Do these proposals not seem clear to you? “The Force has its laws, like everything in the universe ; The laws of force constitute what could be metaphorically or mythologically called the right and duty of force. Now, this metaphorical expression of the right and duty of force will become a literally true expression if it concerns the force considered in man, being intelligent, moral, and free.” On this I could enter into new developments, resort to examples, display analogies; to point out that in the final analysis force can only be tamed and subjected to reason by virtue of its own laws. And thus peace can only be established through the recognition of the right of force. I leave aside all verbiage. Is it once again that the above propositions do not seem clear, limpid, self-evident to you?

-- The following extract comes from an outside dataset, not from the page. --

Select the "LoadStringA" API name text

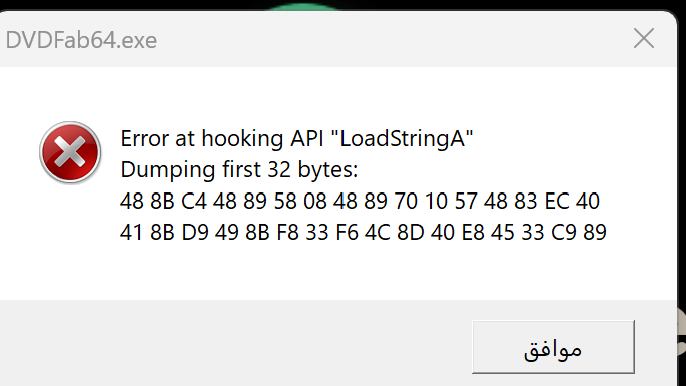402,139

Am I being confused when I say that force has its legislation which is: 1º expansion to infinity; 2º absorption of enemy forces, 3º balance, etc., etc. Am I doing anything in this other than copying Newton, who calls attraction or force the first cause of all celestial movements ; and who then calculates the Laws of this force? Please, speak, answer, deny, straighten me out. Don't let my madness get worse, if I'm crazy or hallucinating; help me, if I'm right. And when finally, speaking of the strength in humanity, I say that its right has its limits; that consequently there is a competence in the judgment of force which must not be exceeded, lest we fall into the abuse of force and arbitrariness. Does this do violence to thought, to reason, to logic, to language?….

As a report on my book, I am preparing a brochure of 50 to 60 pages, in which I want to try to tell the public what is in my two volumes, and what their consequences are. , then ask the multitude of critics how we review a work. Naturally, the lesson will be mainly aimed at democracy and democratic newspapers: you feel that I will continue my work as a rectifier. I don't want the policy followed by Le Siècle and others; I don't want it for the inside or the outside. I will measure my opposition to the assistance I can expect from my readers, to their intelligence, to their disposition. This is why I am asking you for advice. If there is a chance of winning back public opinion, I will go at full speed. If there is too much resistance, I will try to be more serious; If I have everyone against me, well, I will protest against everyone, unless you tell me I'm crazy.

I am bored, sad, worried (here it is no longer about my book that I am talking to you) as time passes and I get closer to the time at which I placed my return to France, I am seized with real anxiety. I was happier leaving France than I will be returning there. How will I find the country, the public, the opinion, the democracy? Is there a bourgeoisie, a youth, republicans in France? Do we believe in anything? Has everyone become ragged and shirtless (pannus menstruate)? Do I still have to go and expose myself to the teeth of the ferocious beasts of judgment?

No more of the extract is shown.